THE TASK:
Transcribe only the part of the listing below that begins at the line containing "Given: Open help for Flex Queries page" and runs to its final line, keeping both ends.

======== AVAILABLE DATA

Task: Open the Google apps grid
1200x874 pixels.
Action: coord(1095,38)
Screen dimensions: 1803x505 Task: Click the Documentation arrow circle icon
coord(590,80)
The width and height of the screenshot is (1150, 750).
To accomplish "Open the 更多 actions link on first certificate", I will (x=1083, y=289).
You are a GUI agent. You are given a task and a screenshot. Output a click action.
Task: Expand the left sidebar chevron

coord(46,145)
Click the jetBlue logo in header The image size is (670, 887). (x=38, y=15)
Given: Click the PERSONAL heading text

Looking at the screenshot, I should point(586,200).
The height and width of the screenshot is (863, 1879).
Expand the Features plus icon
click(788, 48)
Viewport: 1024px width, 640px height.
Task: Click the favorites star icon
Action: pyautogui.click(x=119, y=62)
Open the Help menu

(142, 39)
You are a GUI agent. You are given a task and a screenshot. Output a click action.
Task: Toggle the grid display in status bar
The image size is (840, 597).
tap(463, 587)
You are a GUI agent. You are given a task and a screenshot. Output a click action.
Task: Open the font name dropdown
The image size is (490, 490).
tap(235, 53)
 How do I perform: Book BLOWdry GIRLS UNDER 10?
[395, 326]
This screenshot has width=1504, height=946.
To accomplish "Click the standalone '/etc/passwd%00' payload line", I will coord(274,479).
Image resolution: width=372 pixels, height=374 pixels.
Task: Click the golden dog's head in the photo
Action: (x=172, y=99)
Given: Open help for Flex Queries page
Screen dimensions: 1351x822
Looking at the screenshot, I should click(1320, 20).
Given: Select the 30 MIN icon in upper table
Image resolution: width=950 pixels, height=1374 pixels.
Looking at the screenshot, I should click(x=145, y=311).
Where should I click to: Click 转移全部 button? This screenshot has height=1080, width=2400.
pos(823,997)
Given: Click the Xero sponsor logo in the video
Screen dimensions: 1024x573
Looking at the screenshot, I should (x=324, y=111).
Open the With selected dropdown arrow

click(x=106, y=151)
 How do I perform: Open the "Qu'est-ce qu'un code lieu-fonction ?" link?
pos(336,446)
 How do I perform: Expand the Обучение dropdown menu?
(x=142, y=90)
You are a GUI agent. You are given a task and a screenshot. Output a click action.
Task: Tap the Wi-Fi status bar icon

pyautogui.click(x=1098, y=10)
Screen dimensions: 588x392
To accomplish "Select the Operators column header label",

================

RESPONSE:
Given: Open help for Flex Queries page
Screen dimensions: 1351x822
Looking at the screenshot, I should click(1320, 20).
Given: Select the 30 MIN icon in upper table
Image resolution: width=950 pixels, height=1374 pixels.
Looking at the screenshot, I should click(x=145, y=311).
Where should I click to: Click 转移全部 button? This screenshot has height=1080, width=2400.
pos(823,997)
Given: Click the Xero sponsor logo in the video
Screen dimensions: 1024x573
Looking at the screenshot, I should (x=324, y=111).
Open the With selected dropdown arrow

click(x=106, y=151)
 How do I perform: Open the "Qu'est-ce qu'un code lieu-fonction ?" link?
pos(336,446)
 How do I perform: Expand the Обучение dropdown menu?
(x=142, y=90)
You are a GUI agent. You are given a task and a screenshot. Output a click action.
Task: Tap the Wi-Fi status bar icon

pyautogui.click(x=1098, y=10)
Screen dimensions: 588x392
To accomplish "Select the Operators column header label",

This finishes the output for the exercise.